私の知る、第二次大戦に従軍した米兵達はドイツやイタリア相手に戦った「欧州戦線」と日本相手に戦った「太平洋戦線」とでは趣が全く違うと口を揃えて言っていた。


それは、欧米と一括り出来る部分があるように 思考の基本的な部分に共通性みたいなものがあるのと、根本的に民族や人種が違い 思考が全く違う相手との戦い…という意味でだ。


「ザ・パシフィック」を1話から最終話まで見通した中で 米兵が「なんで日本人は降伏しない?」と喚くシーンが数度ある。


「最後の一兵まで戦い抜く」


という日本軍の姿勢が欧米人には理解出来ない典型なんだな


同時に


「海兵隊は捕虜をとらない」


という台詞も「なんで日本人は降伏しない?」と喚くシーンと同じぐらいにある。


降伏しようとしても「捕虜をとらない」という理由で撃ち殺すのに「なんで日本人は降伏しない?」と喚く… これってよく考えると大いなる矛盾なんだよね


よく左翼系の人が現代感覚で「降伏を認めなかった日本軍は残虐だ」と旧軍を非難するけれども 仮に、旧軍が降伏を認めていたとしても それで兵が本当に助かったのか?と考えると私は疑問を大いに抱く。

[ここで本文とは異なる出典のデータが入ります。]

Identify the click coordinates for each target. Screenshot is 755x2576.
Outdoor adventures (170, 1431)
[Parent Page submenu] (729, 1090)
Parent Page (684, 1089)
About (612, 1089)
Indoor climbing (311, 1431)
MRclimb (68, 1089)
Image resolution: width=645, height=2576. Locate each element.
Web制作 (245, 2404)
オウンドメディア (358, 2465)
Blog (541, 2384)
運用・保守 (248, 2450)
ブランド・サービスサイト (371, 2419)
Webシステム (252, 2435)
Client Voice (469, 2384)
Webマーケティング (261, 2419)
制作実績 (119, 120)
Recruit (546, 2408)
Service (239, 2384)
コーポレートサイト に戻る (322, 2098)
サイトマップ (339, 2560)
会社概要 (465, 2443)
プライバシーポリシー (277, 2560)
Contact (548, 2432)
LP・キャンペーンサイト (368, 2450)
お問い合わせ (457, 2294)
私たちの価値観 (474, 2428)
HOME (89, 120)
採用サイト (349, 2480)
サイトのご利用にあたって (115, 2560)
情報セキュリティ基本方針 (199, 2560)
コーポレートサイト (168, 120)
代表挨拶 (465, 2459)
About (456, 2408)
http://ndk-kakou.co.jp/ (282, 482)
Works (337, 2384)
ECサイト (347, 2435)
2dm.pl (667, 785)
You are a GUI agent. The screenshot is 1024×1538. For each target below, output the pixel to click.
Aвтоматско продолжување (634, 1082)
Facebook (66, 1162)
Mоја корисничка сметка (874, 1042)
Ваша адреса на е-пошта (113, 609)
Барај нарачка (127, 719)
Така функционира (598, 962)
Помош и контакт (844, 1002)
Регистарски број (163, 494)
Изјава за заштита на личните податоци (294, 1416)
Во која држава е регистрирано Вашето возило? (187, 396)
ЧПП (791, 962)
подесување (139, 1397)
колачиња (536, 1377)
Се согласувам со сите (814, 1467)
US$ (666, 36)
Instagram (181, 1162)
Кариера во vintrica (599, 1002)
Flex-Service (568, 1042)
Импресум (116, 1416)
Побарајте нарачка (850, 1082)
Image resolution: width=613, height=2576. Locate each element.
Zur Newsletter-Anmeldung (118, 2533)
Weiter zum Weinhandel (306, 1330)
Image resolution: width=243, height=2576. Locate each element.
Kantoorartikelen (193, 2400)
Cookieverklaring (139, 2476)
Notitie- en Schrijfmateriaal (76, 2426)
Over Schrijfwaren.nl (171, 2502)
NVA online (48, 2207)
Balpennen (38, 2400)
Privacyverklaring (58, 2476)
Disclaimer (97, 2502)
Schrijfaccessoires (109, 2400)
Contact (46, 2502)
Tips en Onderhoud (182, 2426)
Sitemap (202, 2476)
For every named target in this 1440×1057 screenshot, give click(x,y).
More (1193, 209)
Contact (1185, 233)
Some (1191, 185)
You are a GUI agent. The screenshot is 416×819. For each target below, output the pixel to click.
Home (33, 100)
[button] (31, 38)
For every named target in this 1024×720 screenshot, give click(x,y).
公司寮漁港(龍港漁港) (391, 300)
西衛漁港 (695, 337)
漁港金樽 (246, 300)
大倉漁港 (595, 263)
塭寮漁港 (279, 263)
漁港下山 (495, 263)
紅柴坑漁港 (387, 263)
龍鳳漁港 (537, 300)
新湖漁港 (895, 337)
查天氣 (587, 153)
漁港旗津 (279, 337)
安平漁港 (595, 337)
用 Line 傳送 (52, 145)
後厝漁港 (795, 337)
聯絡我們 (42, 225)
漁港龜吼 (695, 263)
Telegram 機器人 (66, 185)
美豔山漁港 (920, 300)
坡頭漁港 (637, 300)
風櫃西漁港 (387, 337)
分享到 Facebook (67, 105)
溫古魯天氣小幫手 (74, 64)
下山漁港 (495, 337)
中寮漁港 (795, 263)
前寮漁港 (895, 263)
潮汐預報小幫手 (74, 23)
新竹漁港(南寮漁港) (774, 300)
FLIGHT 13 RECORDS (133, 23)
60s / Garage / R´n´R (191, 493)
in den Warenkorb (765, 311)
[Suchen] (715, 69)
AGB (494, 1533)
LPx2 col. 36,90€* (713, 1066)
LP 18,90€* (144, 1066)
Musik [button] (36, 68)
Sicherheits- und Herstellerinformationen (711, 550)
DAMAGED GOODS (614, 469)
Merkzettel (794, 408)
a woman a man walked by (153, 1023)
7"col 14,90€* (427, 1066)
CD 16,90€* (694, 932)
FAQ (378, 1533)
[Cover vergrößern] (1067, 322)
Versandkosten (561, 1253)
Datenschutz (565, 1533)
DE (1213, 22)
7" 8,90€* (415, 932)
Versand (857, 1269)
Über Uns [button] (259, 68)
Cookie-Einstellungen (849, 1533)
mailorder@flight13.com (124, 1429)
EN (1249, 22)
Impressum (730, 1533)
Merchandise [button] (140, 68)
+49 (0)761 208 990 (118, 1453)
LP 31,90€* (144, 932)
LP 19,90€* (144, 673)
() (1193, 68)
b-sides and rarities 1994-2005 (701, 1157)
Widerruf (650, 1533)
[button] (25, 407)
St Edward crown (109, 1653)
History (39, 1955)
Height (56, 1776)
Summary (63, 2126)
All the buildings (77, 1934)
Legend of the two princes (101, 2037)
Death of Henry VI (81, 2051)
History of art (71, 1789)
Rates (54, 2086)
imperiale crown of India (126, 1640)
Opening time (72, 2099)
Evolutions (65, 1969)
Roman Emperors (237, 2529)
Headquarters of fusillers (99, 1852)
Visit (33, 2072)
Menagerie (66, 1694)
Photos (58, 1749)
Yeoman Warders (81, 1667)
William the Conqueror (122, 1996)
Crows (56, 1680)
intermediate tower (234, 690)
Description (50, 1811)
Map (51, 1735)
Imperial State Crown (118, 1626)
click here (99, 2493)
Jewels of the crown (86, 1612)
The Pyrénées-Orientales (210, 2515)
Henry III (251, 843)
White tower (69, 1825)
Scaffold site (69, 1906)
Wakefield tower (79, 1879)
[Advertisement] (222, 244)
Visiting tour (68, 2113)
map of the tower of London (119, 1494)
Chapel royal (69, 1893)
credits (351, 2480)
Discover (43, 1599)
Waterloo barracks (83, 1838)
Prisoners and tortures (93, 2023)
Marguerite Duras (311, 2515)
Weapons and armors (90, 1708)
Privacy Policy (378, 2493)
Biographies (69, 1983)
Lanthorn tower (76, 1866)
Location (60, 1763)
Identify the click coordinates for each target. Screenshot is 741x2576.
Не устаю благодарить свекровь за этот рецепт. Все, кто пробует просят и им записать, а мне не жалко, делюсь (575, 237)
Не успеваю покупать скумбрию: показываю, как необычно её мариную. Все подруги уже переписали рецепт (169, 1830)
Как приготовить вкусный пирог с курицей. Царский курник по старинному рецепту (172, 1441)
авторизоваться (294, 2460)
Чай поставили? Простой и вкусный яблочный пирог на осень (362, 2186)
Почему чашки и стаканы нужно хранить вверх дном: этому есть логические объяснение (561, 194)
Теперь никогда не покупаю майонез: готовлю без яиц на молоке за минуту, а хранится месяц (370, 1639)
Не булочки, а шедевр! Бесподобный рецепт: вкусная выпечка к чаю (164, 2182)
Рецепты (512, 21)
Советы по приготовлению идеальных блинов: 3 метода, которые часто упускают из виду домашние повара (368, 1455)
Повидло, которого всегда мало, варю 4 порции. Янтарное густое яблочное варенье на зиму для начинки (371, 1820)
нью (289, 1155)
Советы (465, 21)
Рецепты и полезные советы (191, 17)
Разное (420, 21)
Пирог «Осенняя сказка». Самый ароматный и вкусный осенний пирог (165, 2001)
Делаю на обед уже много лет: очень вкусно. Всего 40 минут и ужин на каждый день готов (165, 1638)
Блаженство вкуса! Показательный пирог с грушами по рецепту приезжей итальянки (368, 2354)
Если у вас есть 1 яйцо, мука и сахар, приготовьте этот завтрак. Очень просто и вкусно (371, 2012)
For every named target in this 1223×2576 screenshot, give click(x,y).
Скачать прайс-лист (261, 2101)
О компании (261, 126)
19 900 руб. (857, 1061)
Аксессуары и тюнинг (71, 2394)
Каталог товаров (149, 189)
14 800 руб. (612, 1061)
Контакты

ペリリュー、硫黄島、沖縄… 要塞陣地を構築したり、ゲリラ戦で戦う日本軍を相手に上陸して攻撃する連合軍としては陣地を一つづつ潰していく他無く、その結果が火炎放射器だったり、無差別攻撃に至るわけで「捕虜をとらない」という海兵隊の方針は人道的な面はともかくとして、軍事的な部分に限定して考えれば理解が出来るし なによりも、この「ザ・パシフィック」を見ていて


ザ・パシフィック

ザ・パシフィック


日本兵をなぶり殺しにしたり、意図的に少年が射殺されたり、日本兵の遺体から遺品を略奪する行為を多くの米兵がしていた事を示すシーンを見る時、「戦争中、こんな事がありました」と それが良くない事であってもちゃんと証言する元米兵が少なく無い事に いろんな意味でたいしたものだと思う反面、やはり日本人に対するアメリカ人の蔑視的な感覚は今でも完全に拭えてはいないんだろうなぁ…という感じを受ける。


ただね、第9話まで見終えて 特に、この沖縄戦の回を見て感じたのは 戦争中に起きた「良い事」と「悪い事」 それらをちゃんと描いて見せられない日本人ってのは実にいい加減な連中なんだな…と自己嫌悪すら覚える…って事だ。




さて、マニアックな部分でひとつ記しておくと…


ザ・パシフィック


M4戦車や95式軽戦車だけじゃなくアリゲーター(たぶん、LVTの(A)-4タイプだと思うのだが)まで登場したのには唸った。